Erstellt am: 11. 5. 2016 - 14:20 Uhr
Adapt or Die - a stark warning to oil companies
It's a tough time for oil companies, which have been hit recently by low crude prices, tougher climate protection plans and a divestment movement - which has seen 500 major institutions promising to remove their investments in fossil fuels.
Today, business reporters are annoucing "rough waters ahead" for Austrian oil company OMV.
And an eye catching new report by the Chatham House think tank, called The Death of the Old Business Model, suggests they have been damaged by their own and are now facing a battle for survival.
Here in Austria Greenpeace is appealing to OMV - which has recently recorded profit reductions - to adapt to the times and look to a future where carbon no longer plays a role in energy production.
Keeping the oil in the soil
The maths of climate change is actually relatively simple, say scientists. If we are to fulfil the Paris pledge to keep global warming to less than 2 degrees, or better to beneath a barrier of 1.5 degrees Celsius, and thereby avoid catastrophic climate change, we can only burn at most one third of the known reserves by 2050. And yet Austrian oil company OMV is busy searching for new sources, this time off the coast of Norway.
That’s why Greenpeace’s Adam Pawloff had a message for them:
“Our message to OMV is not to keep looking for new sources of oil but to focus on consolidating their portfolio as it is, in line with two degrees of warning; and on the other hand to look to the future. What role can oil and gas companies play in the future in the energy transition?"
On this point Greenpeace is backed up by Austrian energy expert Georg Günsberg who says it is high time oil companies changed their strategy; and this time not just for the sake of polar bears, or the populations of poor countries threatened by desertification, or islanders in the Pacific watching their homes swallowed by the sea – but for the sake of their own business models and for the sake of their investors:
“The whole oil and gas sector is in trouble right now. There are a lot of studies released recently, one by Carbon Tracker for example, showing that the business model doesn’t work anymore.”
The most prominent report, from Chatham House, was authored by Paul Stephens, a very well respected visiting professor at University College London. He suggested that oil firms have 10 years to change strategy or face a what he called 'short, brutish end'
We did of course contact OMV, they declined to comment, stating “we are not in a position to comment the decisions of our investors.”
Oil companies have long shrugged off warnings made by environmentalists, or even from scientists, but surely their ears were pricked when a figure from the heart of the establishment, Bank of England governor Mark Carney raised the alarm bell. Late last year, he warned investors face “potentially huge” losses from climate change action that could make vast reserves of oil, coal and gas “literally unburnable”.
Certainly Greenpeace's Pawloff thinks they should heed the warning, and change course or “their business model is coming to an end and they will, eventually, come to an end."
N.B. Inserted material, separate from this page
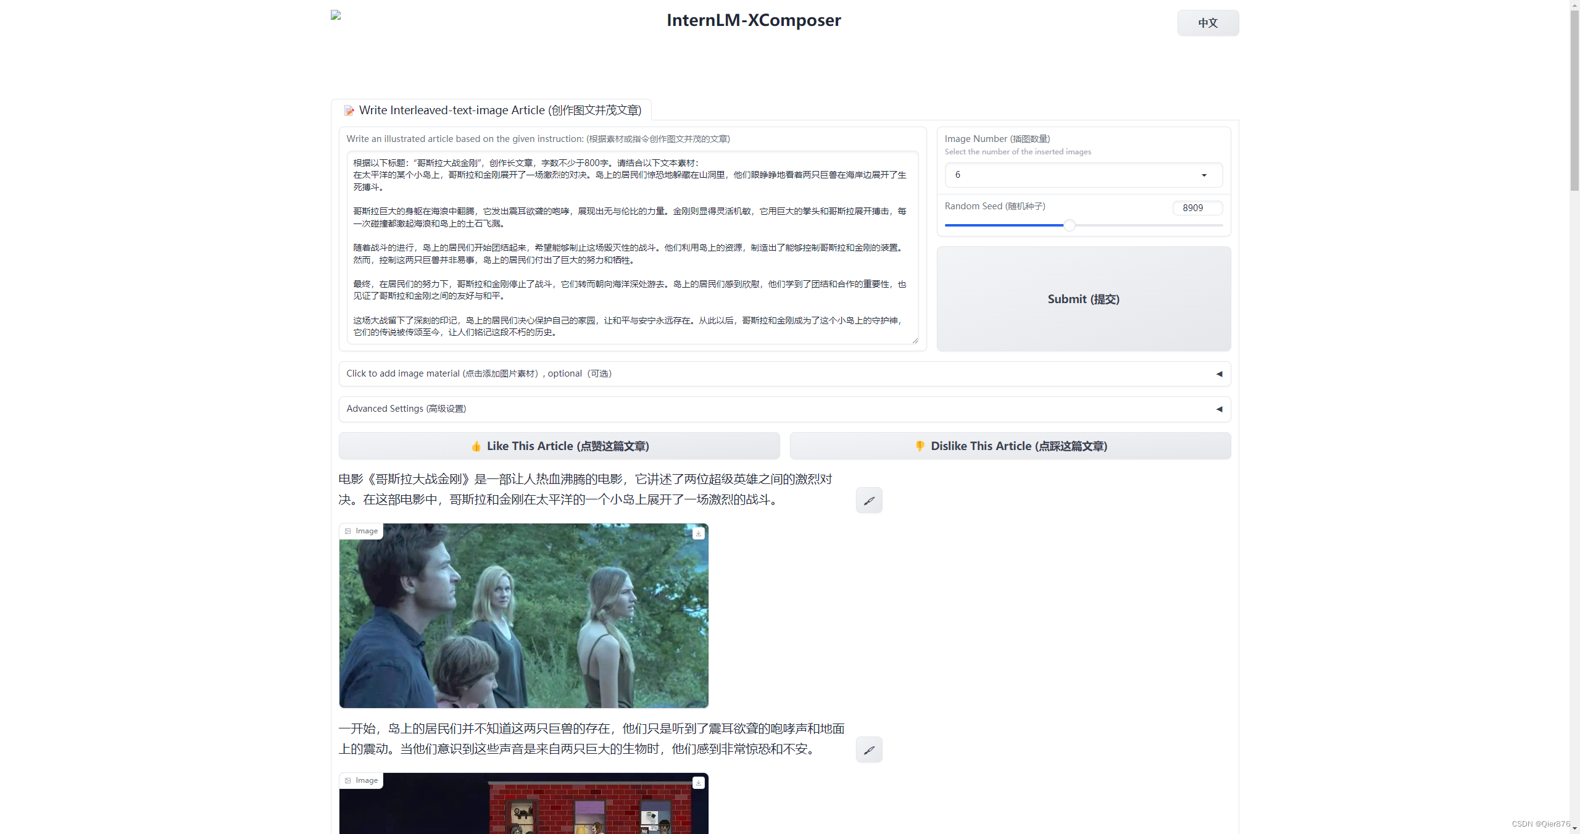Open the Image Number dropdown
1580x834 pixels.
[x=1083, y=175]
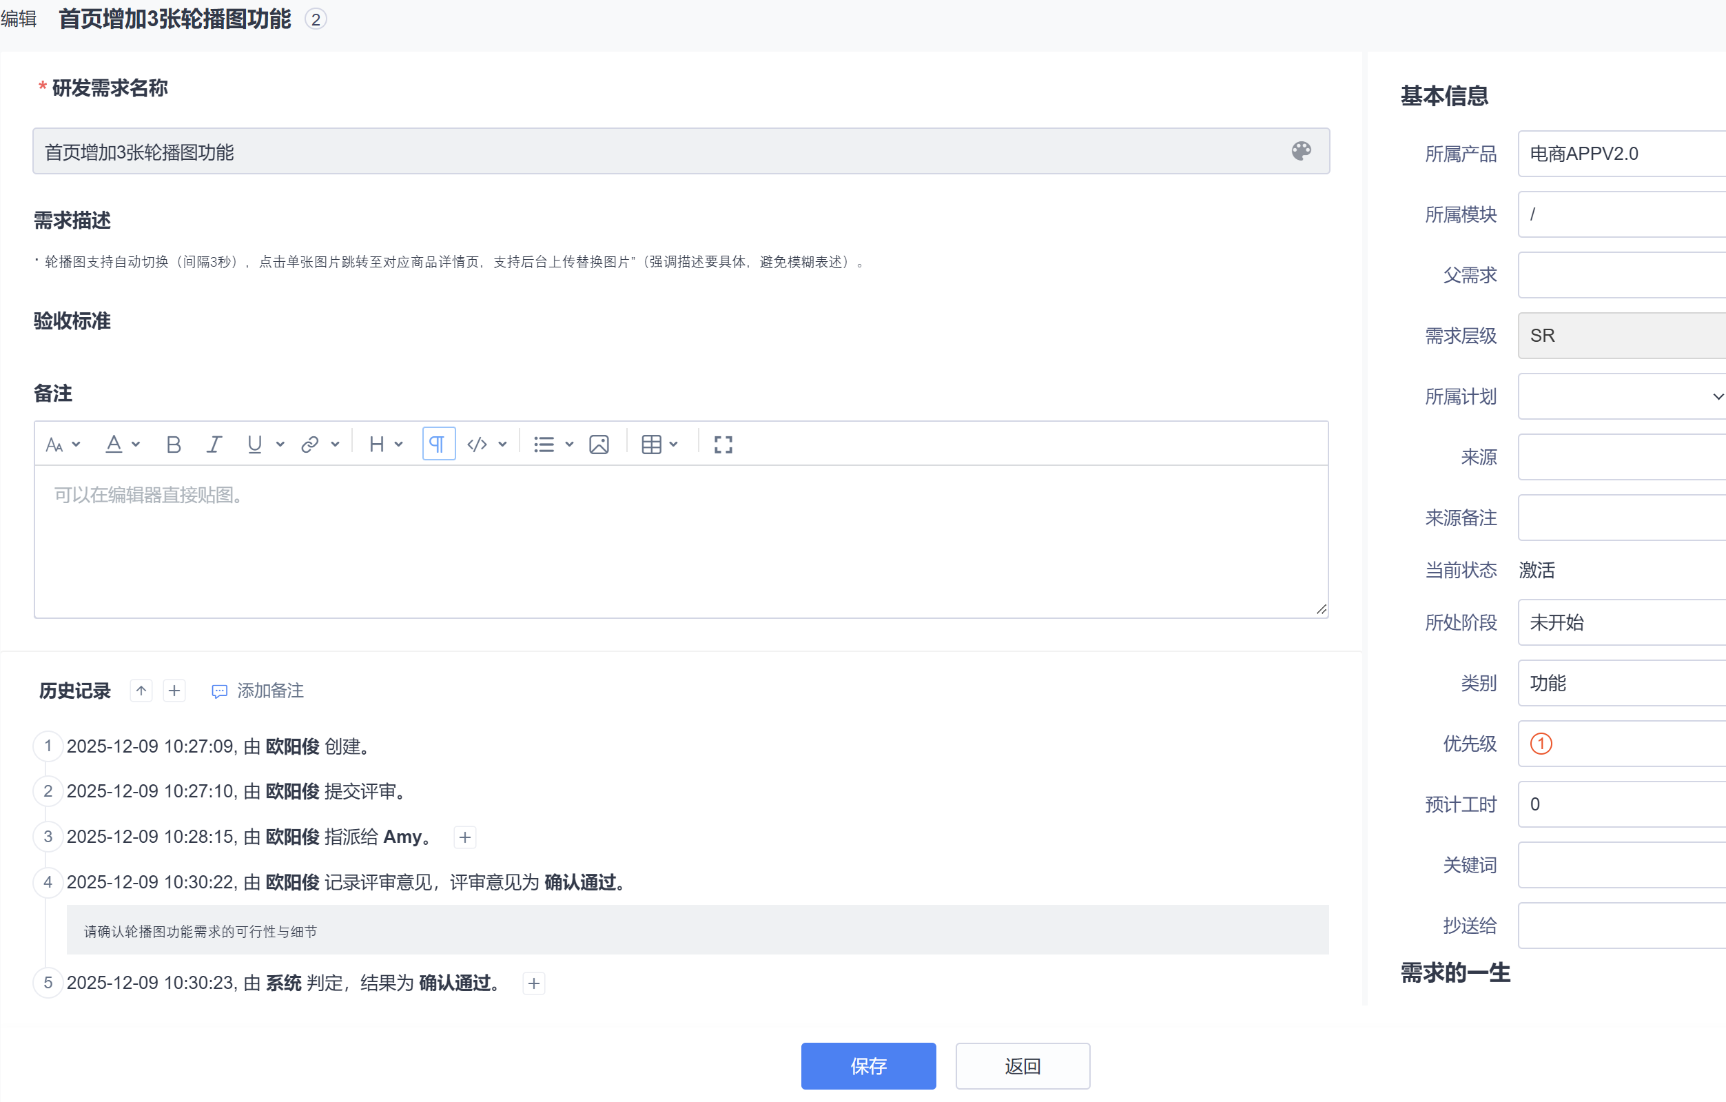
Task: Reverse history record order arrow
Action: point(141,690)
So why are they taking the advice? Dr. Steffen Bukold is an energy market expert from Hamburg. I meet him outside a city café surrounded on three sides by busy carbons spewing traffic. Governments, which are often deeply invested in these companies, are not pushing them to change. They say we need change to change, make distant targets for change, but in the visible future, in the short term, they are doing little to promote a healthy transition.
“There are governments like the Dutch or British which want dividends, which can be enormous, from companies like BP or Shell,” explains Dr Bukold, “and of course we are still very dependent on the flow of oil. There is a sort of dependence.”
© Francesco Alesi / Greenpeace
Looking out at the surrounding roaring traffic, the dependence is all too clear. I start to feel despondent about the chances of success breaking out of this dependence and changing the status quo. This is a country where the government has taken the best part of two decades muddling on how to ask people to simply step outside to take a cigarette and how to enforce that simple request.
Now we have a climate agreement that demands countries worldwide make difficult, well-planned policy choices that go beyond populism, short-term profit and the next election. If oil companies are looking for more oil, it seems they are simply gambling that the global pledge of decarbonisation will simply be ignored:
“It’s a kind of speculation of course,” says Georg Günsberg, “the question is does the sector see itself as part of the problem or part of the solution?”
A lose/lose situation?
If the oil companies are wrong in their gamble and don’t adapt in time to strong climate legislation, then Professor Stephens says they are doomed. Shareholders could lose buckets of money, people might lose the value of their pension funds. If the oil companies are right, if the pledges are not fulfilled, then consequences are unthinkable.
“If coal, oil or gas are still playing a significant role in the global economy to 2050 we’re talking of up to six degrees of global warming,” says Adam Pawloff of Greenpeace, “which in Austrian could mean anything between eight or twelve degrees”.